### DATA TO PROCESS ###

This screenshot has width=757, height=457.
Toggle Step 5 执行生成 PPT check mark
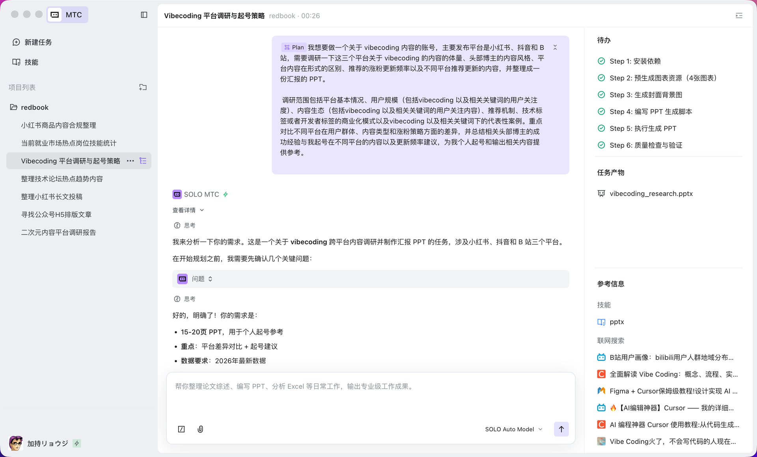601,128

###
### DATA TO PROCESS ###

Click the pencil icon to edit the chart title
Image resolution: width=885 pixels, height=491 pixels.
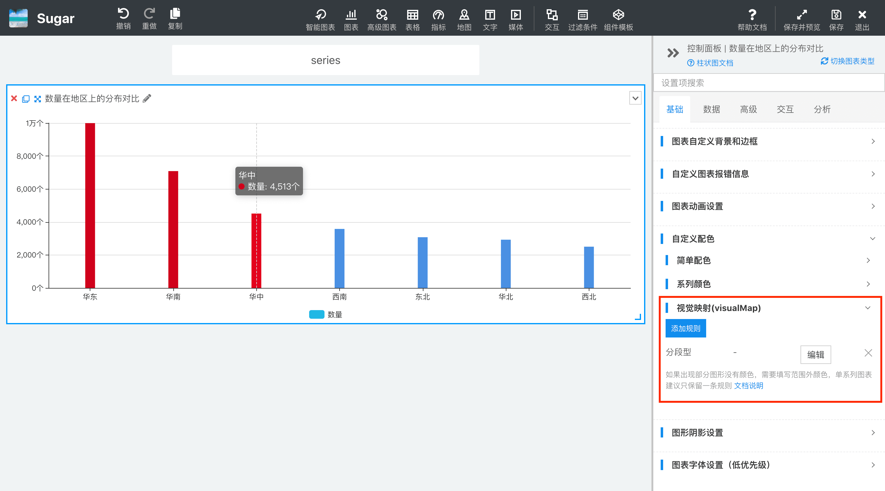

###

> _WHAT YOU ARE ASKED TO DO_
If a line in the entries above includes "width", count it; report the total alone.

> _ANSWER FOR THIS EXERCISE_
2